In prigione per aver difeso la vita

Di fronte alla proposta di legge di schermare le cliniche abortive e di vietare, con pene detentive, la presenza di gruppi di soccorritori nelle loro vicinanze, nessuno dovrebbe rimanere indifferente.

28 settembre 2021-Tempo di lettura: 2 minuti
nessun aborto

La realtà dell'aborto è una piaga morale per la nostra società. La legalizzazione dell'eliminazione di una vita umana è una di quelle barriere che abbiamo superato e che ha, a mio avviso, conseguenze imprevedibili. Per quanto si cambi il nome (interruzione volontaria di gravidanza), per quanto si giustifichi (progresso, libertà, emancipazione della donna....), la realtà ostinata e inappellabile è che l'aborto pone fine alla vita di un essere umano nel grembo della propria madre.

Non è raro, quindi, che nel cuore della donna che sta per abortire sorga un conflitto interiore, una lotta di coscienza, quando entra nel vortice della decisione di abortire o di portare avanti la vita che sente di avere nel suo essere.

La voce potente della maggioranza dei media, delle campagne governative, persino di molti loro amici e parenti, dirige i loro passi in un'unica direzione, quella che segna il pensiero unico. E, per inciso, attorno a cui ruota il business multimilionario delle cliniche abortive. In effetti, pochissime voci si levano per dire a questa donna che ci sono altre strade, che porre fine alla vita di questo bambino non è la soluzione. La voce dei soccorritori che pregano davanti alle cliniche abortive è una di quelle voci deboli che la donna che sta per abortire può sentire in extremis, appena prima di compiere l'ultimo passo irreversibile.

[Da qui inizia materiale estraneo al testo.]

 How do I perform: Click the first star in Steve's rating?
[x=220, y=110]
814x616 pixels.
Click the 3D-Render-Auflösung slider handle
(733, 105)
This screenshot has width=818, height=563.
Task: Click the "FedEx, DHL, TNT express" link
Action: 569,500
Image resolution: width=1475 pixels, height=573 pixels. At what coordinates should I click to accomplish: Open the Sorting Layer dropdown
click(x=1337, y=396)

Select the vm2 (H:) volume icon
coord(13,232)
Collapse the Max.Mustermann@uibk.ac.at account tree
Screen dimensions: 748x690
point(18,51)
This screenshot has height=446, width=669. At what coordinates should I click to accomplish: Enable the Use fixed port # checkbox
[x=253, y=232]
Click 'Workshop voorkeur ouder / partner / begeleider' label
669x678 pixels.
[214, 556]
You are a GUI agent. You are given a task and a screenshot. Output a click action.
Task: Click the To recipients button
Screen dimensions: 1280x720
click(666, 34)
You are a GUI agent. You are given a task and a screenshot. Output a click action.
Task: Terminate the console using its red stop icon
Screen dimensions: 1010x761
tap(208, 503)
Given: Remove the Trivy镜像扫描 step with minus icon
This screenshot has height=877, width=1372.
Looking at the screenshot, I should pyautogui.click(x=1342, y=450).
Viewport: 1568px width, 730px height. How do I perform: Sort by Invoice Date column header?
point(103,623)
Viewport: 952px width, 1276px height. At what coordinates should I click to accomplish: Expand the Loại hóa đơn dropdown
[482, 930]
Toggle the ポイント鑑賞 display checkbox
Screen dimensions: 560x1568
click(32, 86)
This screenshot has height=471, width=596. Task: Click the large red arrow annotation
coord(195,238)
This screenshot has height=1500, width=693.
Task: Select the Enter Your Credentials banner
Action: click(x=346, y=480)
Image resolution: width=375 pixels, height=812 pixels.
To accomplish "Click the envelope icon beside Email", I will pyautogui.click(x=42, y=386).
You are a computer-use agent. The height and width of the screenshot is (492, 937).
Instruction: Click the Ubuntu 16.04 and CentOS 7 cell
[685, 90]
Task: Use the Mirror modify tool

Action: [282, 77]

Una voce che vuole essere spenta, che ora rischia di essere imprigionata.

Ci rendiamo conto di quanto stiamo diventando totalitari? In questo, come in altri casi, non è consentito aiutare chi sta attraversando un momento difficile e vuole e ha bisogno di tale sostegno. Chiunque fornisca un aiuto di questo tipo è minacciato di essere imprigionato, semplicemente perché va contro questo nuovo ordine morale che propone una serie di nuovi diritti umani, tra cui il diritto all'aborto.

Non possiamo semplicemente rimanere in silenzio. Dobbiamo parlare e sostenere coloro che continuano a lottare per salvare le vite di questi bambini e di queste madri fino all'ultimo momento, alle porte delle cliniche abortive.

La loro presenza salva le vite. Molti. È coraggio e consapevolezza. È sostegno e rispetto per le madri. Ed è molto, molto importante. Infatti, se così non fosse, dubito che il governo nazionale e l'intero impero economico delle cliniche abortiste avrebbero promosso una legge come questa.

Il silenzio non è una risposta valida né neutrale.

L'autoreJavier Segura

Delegato all'insegnamento nella diocesi di Getafe dall'anno accademico 2010-2011, ha precedentemente svolto questo servizio nell'arcivescovado di Pamplona e Tudela per sette anni (2003-2009). Attualmente combina questo lavoro con la sua dedizione alla pastorale giovanile, dirigendo l'Associazione Pubblica dei Fedeli "Milicia de Santa María" e l'associazione educativa "VEN Y VERÁS". EDUCACIÓN", di cui è presidente.